Título: Presidente fala errado para se aproximar de moradores de favela
Autor: Angela Lacerda e João Domingos
Fonte: O Estado de São Paulo, 17/06/2006, Nacional, p. A4

Aclamado por moradores de favelas e acompanhado por caboclinhos, bois e quatro bonecos gigantes que caracterizam o carnaval de Olinda, o presidente Lula estava à vontade, ontem, para defender suas ações pró-povo. Até falou errado de propósito - "as muié", "quatro mês" - para se tornar ainda mais próximo dos pobres.

Antes de ir ao palanque, rodeado de aliados locais, Lula visitou a favela V8, uma das beneficiárias dos recursos anunciados, abraçou moradores de palafita e até recomendou a uma delas para ligar as trompas. "O presidente viu minha barriga e disse: 'tá bom de cortar'", contou Maria Luciene da Silva, 42 anos, três filhos e grávida de seis meses. Emocionada com Lula, que entrou na palafita de um cômodo onde mora, na beira do Canal da Malária, Luciene disse tê-lo abraçado e beijado. "Fiquei emocionada."

A alegria de Luciene não é compartilhada pelas famílias que habitam no local. "O discurso do presidente é muito bonito, mas a gente não sabe como vai ficar a nossa vida", afirmou Miguel Barbosa Figueiredo, residente em uma casa de alvenaria na Rua Nova Iorque, onde também funciona uma bodega. Ele destacou que a maioria das habitações a serem erradicadas da área - na entrada de Olinda, cidade patrimônio da humanidade - foi construída a duras penas pelos seus donos, que estão no local há 20 anos. "Muitos de nós vivem de comércio nas casas da gente, então a gente devia ter uma indenização porque esse é o nosso ganha-pão."

"Essa história vai me desassossegar do mesmo jeito que o povo que foi tirado da Ilha do Maruim (área próxima, na beira do mar).
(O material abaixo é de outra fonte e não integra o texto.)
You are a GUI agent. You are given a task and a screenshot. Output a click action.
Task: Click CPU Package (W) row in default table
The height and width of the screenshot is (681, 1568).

A gente gastou um dinheiro que não tinha para aterrar o lugar, levantar os tijolos e agora não se sabe o que vão fazer, se vamos receber auxílio-aluguel."

"O pobre não deve ficar contente com nada", reagiu Ednaldo Ferreira Barbosa, 38 anos. Ambulante, destacou que "eles só olham para a gente quando a gente invade, quando vive como rato". Para seu vizinho, Marcos Alves da Silva, o interesse na favela é para embelezar a entrada da cidade, sem importar se é o que os moradores querem. A secretária de Planejamento de Olinda, Sônia Calheiros, garante que o projeto leva em conta todos os temores dos moradores.